(610a) A Study On Using Pulsed Corona Discharges to Degrade Humic Acid From Drinking Water Sources with and without Titanium Dioxide

One of the possible key organic contaminants for drinking water sources is humic acid; in particular this contaminant is usually found in lakes, rivers and other surface-based drinking water sources [1]. Pulsed Corona Discharges (PCD) has been shown to be effective in the degradation of organic molecules of relative small size such as, for example, phenol. Larger contaminants such as dairy products (mostly proteins-based) also have been shown that can be degraded by the use of high oxidation methods such as PCD (Ibanez, 2004). An example of the next type of contaminant in increasing sizes is the humic acid; preliminary analysis (Camp, 2004) showed minor degradation but not all the parameters were studied. In this research, we focus on a combination of pH, conductivity, and physical aspects of the corona-generating system such as input power, frequency, and electrode distance. Furthermore, the addition of titanium dioxide nanoparticles was also investigated. In order to conduct the analysis, a PCD Reactor of a batch type (well mixed) and with point-to-point electrodes was used. The system has the capability of changing the power as well as the frequency. The electrode chamber allows for the streamer/sparks visualization and electrode-to-electrode distance variation.

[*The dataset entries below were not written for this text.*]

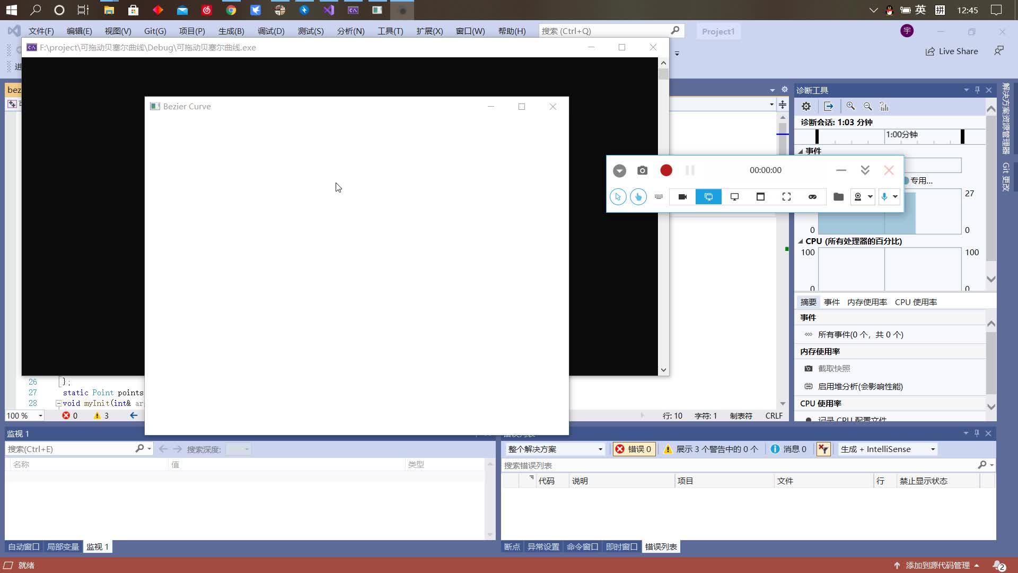Select window capture mode in recorder

(x=760, y=197)
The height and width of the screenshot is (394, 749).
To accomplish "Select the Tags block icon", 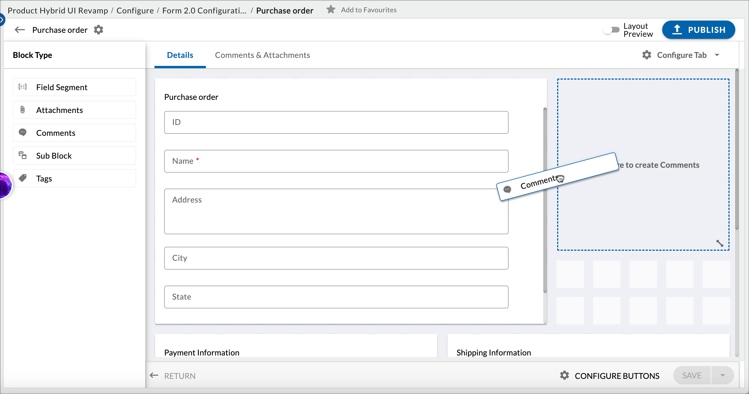I will pyautogui.click(x=22, y=178).
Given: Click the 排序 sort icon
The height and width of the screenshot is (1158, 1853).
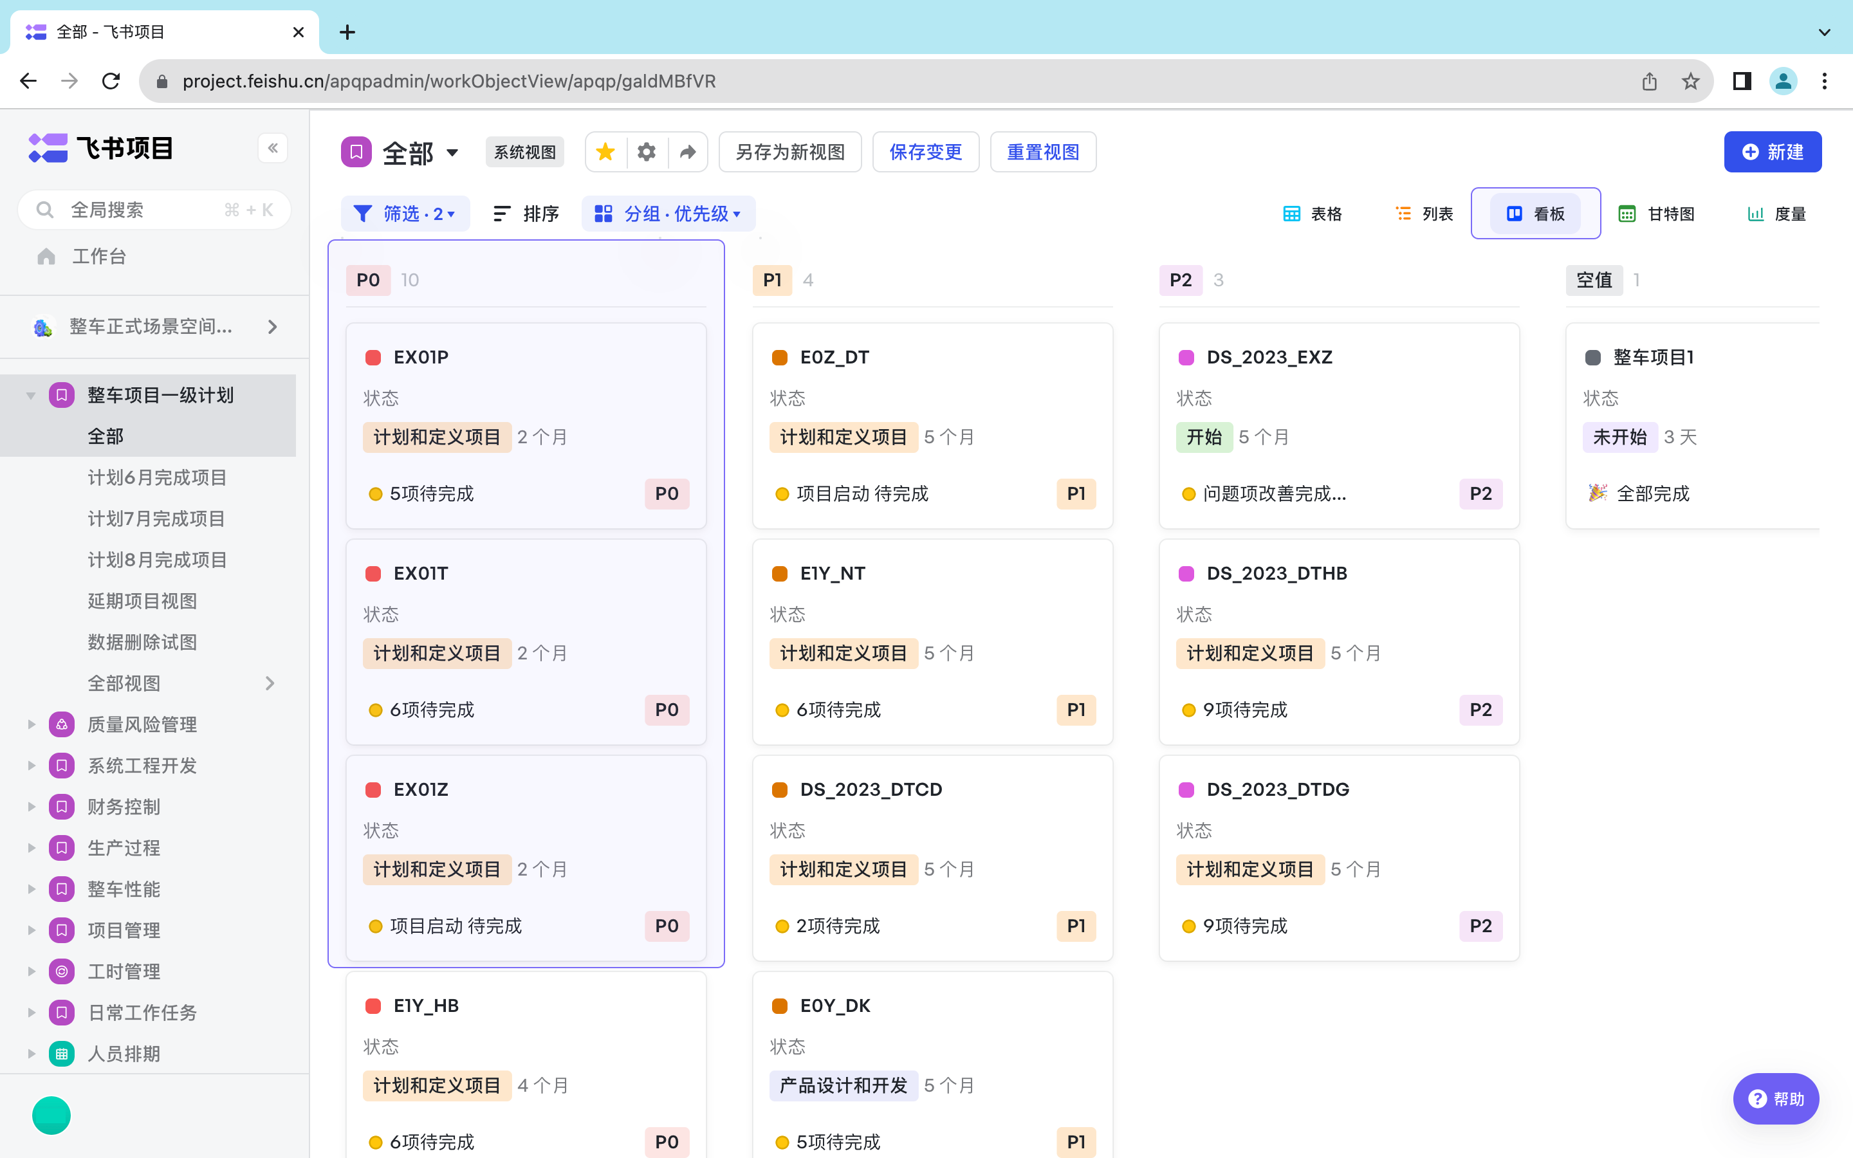Looking at the screenshot, I should coord(502,214).
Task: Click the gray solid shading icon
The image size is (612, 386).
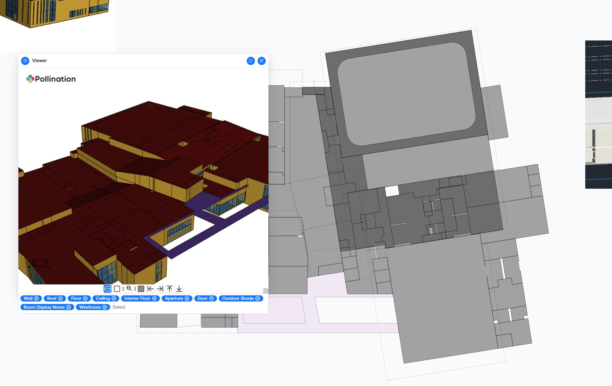Action: point(141,289)
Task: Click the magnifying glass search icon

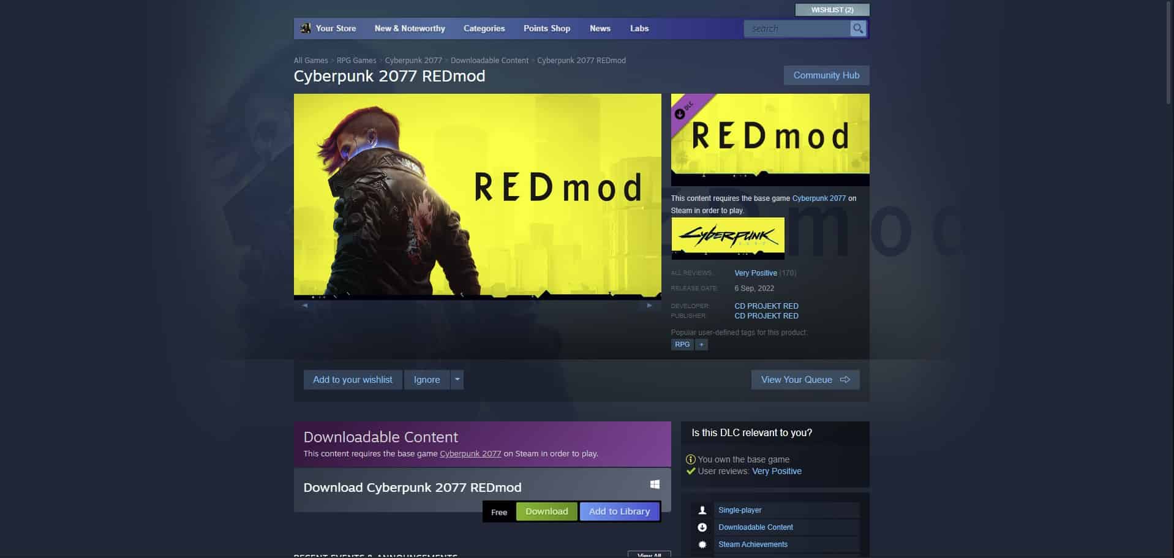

It has been found that one of the key physical parameter for a successful degradation of humic acid, for the case of direct PCD, is the electrode-to-electrode distance provided that other parameters are in the "optimal range" of favorable values. To our best knowledge this is the first reported humic acid degradation based on high oxidation methods. In addition, the utilization of titanium dioxides particles does not seem to add any further degradation under the experimental conditions used. In this presentation we will report key aspects of the experiments conducted and offer reasons for the successful degradation as well as possible causes of why the addition of titanium dioxide particles are not able to increase the degradation action under the conditions studied. Further research will be also outlined.